START Record excerpts

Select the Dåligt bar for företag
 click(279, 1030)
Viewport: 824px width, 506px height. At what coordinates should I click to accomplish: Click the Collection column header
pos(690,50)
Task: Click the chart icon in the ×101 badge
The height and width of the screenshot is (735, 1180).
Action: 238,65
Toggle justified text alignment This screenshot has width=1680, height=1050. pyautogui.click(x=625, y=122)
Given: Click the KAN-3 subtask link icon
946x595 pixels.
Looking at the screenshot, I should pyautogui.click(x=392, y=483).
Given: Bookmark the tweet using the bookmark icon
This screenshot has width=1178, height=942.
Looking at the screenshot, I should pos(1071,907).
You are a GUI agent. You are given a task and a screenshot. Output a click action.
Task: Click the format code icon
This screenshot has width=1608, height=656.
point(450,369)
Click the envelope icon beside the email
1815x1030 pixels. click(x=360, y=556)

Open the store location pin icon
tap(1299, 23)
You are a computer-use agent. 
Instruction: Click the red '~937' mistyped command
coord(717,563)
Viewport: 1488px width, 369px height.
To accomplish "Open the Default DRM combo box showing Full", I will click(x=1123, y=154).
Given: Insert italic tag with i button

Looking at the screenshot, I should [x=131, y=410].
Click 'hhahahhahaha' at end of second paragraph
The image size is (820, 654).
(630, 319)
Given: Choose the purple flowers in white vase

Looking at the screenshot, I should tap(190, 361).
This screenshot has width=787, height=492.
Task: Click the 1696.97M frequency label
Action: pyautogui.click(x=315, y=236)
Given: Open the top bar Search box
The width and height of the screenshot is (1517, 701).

END Record excerpts

Task instructions. Every single record is to be set down again, unaltered.

Written answer.
Select the Dåligt bar for företag
 click(279, 1030)
Viewport: 824px width, 506px height. At what coordinates should I click to accomplish: Click the Collection column header
pos(690,50)
Task: Click the chart icon in the ×101 badge
The height and width of the screenshot is (735, 1180).
Action: 238,65
Toggle justified text alignment This screenshot has width=1680, height=1050. pyautogui.click(x=625, y=122)
Given: Click the KAN-3 subtask link icon
946x595 pixels.
Looking at the screenshot, I should pyautogui.click(x=392, y=483).
Given: Bookmark the tweet using the bookmark icon
This screenshot has width=1178, height=942.
Looking at the screenshot, I should pos(1071,907).
You are a GUI agent. You are given a task and a screenshot. Output a click action.
Task: Click the format code icon
This screenshot has width=1608, height=656.
point(450,369)
Click the envelope icon beside the email
1815x1030 pixels. click(x=360, y=556)

Open the store location pin icon
tap(1299, 23)
You are a computer-use agent. 
Instruction: Click the red '~937' mistyped command
coord(717,563)
Viewport: 1488px width, 369px height.
To accomplish "Open the Default DRM combo box showing Full", I will click(x=1123, y=154).
Given: Insert italic tag with i button

Looking at the screenshot, I should [x=131, y=410].
Click 'hhahahhahaha' at end of second paragraph
The image size is (820, 654).
(630, 319)
Given: Choose the purple flowers in white vase

Looking at the screenshot, I should tap(190, 361).
This screenshot has width=787, height=492.
Task: Click the 1696.97M frequency label
Action: pyautogui.click(x=315, y=236)
Given: Open the top bar Search box
The width and height of the screenshot is (1517, 701).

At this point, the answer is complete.